The purpose of this study is to combine the relative strengths of infrared and microwave satellite SST observations so to produce an enhanced sea surface temperature product.
AMS 2003 Merged SST poster
Merged data were created by averaging TMI and MCSST SST data after both products had been adjusted for biases due to diurnal warming of the surface layer and TMI biases caused by water vapor and wind roughened seas. The daily data have missing areas particularly in the subtropics. The weekly averaged merged data has no missing areas due to the increased satellite coverage during a 7-day period and spatial interpolation of the remaining missing areas.

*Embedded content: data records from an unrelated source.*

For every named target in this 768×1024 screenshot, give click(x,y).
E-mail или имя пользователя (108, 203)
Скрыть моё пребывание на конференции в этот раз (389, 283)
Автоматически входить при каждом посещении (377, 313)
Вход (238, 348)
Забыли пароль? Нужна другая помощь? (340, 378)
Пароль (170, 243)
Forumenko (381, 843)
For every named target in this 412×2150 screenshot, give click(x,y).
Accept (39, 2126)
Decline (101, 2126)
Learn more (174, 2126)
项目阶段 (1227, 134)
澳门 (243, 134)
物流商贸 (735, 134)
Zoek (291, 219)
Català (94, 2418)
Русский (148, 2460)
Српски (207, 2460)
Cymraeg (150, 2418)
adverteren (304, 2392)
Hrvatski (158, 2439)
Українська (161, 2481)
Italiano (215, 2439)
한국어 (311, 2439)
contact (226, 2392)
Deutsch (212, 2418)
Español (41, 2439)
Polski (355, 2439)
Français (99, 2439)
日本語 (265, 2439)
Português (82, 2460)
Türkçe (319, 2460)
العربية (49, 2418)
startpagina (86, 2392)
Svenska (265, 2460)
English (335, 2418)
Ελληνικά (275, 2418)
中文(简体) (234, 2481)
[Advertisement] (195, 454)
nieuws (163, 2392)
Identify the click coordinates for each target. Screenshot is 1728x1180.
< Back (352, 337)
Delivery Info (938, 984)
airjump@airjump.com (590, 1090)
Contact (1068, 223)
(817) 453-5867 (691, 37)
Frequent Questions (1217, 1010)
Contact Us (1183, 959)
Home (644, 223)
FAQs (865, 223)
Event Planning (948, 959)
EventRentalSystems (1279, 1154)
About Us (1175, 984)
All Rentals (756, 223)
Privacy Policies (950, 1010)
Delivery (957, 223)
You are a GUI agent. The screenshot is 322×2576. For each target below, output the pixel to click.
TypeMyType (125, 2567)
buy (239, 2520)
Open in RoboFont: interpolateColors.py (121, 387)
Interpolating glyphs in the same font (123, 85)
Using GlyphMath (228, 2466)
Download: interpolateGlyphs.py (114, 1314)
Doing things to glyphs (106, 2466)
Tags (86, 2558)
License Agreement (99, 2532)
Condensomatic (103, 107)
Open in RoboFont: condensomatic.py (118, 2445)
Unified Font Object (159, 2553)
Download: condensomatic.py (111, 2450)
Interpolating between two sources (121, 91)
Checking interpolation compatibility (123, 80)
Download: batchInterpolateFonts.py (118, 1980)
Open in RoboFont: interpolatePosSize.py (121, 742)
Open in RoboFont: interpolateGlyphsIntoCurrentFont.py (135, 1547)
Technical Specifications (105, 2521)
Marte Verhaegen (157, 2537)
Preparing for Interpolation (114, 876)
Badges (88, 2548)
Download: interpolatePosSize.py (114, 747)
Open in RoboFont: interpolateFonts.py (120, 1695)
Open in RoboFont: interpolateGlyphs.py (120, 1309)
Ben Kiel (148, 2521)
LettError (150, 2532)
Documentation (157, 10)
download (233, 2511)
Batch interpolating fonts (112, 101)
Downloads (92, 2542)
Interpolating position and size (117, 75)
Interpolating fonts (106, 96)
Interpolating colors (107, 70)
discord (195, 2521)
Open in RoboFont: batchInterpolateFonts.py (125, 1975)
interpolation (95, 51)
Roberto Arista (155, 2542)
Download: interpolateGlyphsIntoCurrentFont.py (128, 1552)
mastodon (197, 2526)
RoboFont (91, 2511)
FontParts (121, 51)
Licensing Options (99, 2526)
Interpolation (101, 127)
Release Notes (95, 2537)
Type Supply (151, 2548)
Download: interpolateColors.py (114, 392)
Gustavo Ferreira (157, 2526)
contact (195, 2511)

The blended data uses optimal interpolation to determine daily SST fields using the MCSST and TMI SST data. Optimal interpolation method is based on the Reynolds and Smith (1994) method. Bias corrections were applied to both MCSST and TMI data as was done for the merged data. Daily SST fields having no missing data regions over the water.
Individual daily grid files are compressed into monthly tar files using gzip to ease the transfer of these file electronically. Tar files have the naming convention "NN.Yxxxx.Mxx.Vxx.type.tar.gz" where NN indicates the data type (bl indicates blended sst and mg indicates merged sst data), Y gives the four digit year, M the two digit month, V the 2 digit version number, type = sst for the sst data and type = pop for the population grids. Daily grid files have similar naming convention except they use Dxxx to identify the day number for the year and exclude the tar.gz ending.
The format of the data for all grid files is 2-byte INTEGERS. The array size of each grid is 1440 x 320. The data ranges all longitudes while latitude coverage is from 40S to 40N. The first Longitude index is centered on 0.125 degrees East, and the first latitude index is centered on 39.875S. A scale factor of 100 must be used for the SST data to achieve Celcius units. Population fields need no scaling. Missing data values are -9990 for the sst data (before scaling) and -999 for the population data.